By Peter Lambert, Sales Director - EditShare
Hacks cost the media and entertainment industry hundreds of millions of dollars in unrecoverable asset monetization and many professionals could potentially lose their job and even careers as a result of these significant losses. Sony Pictures, HBO and Netflix have all suffered from stolen content and major losses. Today, media facilities all over the world are looking at ways of preventing hacks and securing their lucrative content.
Though the risk of hacking can never be completely eliminated, having a “digital audit trail” of all file activities can deter and significantly reduce attempts at stealing valuable content. Anecdotal evidence suggests, in most cases, high-value content is stolen from within the facility and is then released to the Internet; this is one of the main reasons why high-quality video leaks appear online. And this is why securing the storage infrastructure and creating audit trails is a number one priority for many media and creative facilities in 2018.
Detecting suspicious activity often requires simultaneous monitoring of multiple systems; for example, physical access systems and user logins. SIEM (short for Security Information and Event Management) is the practice of combining information from multiple systems to more quickly and more accurately identify security threats by aggregating log data from network, security, servers, databases, applications and correlating events into meaningful bundles. It’s EditShare’s belief that each digital touch of a file should be recorded, should that be copying, deleting or amending a file, thus keeping a digital footprint record of the all activity of the media content within a facility.
Clients and facilities are required to meet the Motion Picture Association of America (MPAA) auditing requirements.
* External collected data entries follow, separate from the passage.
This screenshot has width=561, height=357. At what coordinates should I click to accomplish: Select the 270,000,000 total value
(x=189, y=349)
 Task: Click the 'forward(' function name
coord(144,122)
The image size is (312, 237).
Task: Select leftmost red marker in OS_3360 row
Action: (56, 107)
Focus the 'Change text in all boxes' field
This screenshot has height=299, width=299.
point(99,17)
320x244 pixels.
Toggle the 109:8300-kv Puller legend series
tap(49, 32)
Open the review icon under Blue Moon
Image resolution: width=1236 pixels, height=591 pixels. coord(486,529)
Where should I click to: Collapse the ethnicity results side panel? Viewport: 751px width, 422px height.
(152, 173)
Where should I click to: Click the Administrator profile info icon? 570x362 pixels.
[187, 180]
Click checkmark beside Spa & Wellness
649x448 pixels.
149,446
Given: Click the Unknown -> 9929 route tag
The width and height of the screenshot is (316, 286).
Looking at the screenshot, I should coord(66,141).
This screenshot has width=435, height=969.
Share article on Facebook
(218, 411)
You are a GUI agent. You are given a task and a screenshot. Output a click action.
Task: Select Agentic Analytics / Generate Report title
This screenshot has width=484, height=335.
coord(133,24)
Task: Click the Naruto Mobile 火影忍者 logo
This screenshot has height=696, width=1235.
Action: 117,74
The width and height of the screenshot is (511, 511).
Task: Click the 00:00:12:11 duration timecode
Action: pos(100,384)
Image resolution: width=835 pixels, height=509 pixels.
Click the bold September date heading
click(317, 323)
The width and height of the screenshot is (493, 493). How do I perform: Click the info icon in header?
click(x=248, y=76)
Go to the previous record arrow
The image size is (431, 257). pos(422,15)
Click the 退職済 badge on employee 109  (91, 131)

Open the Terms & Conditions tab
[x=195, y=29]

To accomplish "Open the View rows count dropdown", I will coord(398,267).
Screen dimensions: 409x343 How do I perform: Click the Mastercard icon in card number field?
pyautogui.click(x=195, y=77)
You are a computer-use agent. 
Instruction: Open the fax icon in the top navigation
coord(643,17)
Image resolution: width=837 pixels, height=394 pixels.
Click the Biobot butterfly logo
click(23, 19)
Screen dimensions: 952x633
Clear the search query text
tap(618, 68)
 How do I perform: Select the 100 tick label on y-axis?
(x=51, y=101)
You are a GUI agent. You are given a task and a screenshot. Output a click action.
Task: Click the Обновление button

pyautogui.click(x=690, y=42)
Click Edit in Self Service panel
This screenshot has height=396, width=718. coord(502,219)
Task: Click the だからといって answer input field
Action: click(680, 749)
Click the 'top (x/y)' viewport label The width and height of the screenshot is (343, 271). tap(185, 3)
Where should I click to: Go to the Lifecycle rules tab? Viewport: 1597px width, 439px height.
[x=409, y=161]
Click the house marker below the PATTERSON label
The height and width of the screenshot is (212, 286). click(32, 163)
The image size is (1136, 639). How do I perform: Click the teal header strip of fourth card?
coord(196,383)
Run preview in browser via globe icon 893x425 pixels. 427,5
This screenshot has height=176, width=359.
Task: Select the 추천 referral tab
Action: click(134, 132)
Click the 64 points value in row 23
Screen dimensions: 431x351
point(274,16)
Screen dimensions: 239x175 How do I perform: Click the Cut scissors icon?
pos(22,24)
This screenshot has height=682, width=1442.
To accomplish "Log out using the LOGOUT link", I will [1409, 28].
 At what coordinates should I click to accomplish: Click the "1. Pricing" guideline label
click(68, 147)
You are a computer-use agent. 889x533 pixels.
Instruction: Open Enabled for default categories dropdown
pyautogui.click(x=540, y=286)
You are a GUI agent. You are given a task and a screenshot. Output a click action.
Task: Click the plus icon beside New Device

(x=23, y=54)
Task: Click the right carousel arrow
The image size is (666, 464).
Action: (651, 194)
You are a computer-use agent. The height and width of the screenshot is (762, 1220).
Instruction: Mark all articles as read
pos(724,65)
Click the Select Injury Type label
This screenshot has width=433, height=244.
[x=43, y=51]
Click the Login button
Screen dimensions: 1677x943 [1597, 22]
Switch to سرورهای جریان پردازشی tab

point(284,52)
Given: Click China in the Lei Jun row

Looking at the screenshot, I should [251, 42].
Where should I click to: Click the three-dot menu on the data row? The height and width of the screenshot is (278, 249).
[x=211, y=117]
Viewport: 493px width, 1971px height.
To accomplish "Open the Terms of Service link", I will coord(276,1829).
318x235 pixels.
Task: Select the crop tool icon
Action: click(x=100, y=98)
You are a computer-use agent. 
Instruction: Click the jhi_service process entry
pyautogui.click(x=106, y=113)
Some studios, such as those producing content for Disney or Marvel Studios, have even more stringent requirements to protect their high-value content. The best practices set forth by the MPAA (don’t lose content; don’t let someone steal content; if content is lost or stolen, report it immediately; don’t let security measures disrupt production) directly tie into the EditShare XStream EFS storage auditing capabilities. In terms of media storage security, auditing is critical and beyond the MPAA, there is a growing need to protect intellectual property rights and recognize that content security precautions are a necessary part of a healthy global information economy and EditShare is pioneering this path.
Through file auditing, media organizations can optimize data security by auditing every media space, every file opened, read, moved, accessed or deleted and every attempted user log-in or log-out, regardless of the outcome. If anyone copies a file, it is traceable to the user. Instead of swamping administrators with a tsunami of log file data, the EditShare’s File Auditing application provides tool and reports to narrow down activities by time frame (seconds, minutes, hours, days, weeks), by user, by IP address and by file event type. With EFS File Auditing capabilities, EditShare is leading the way for media organizations to better protect themselves and their assets.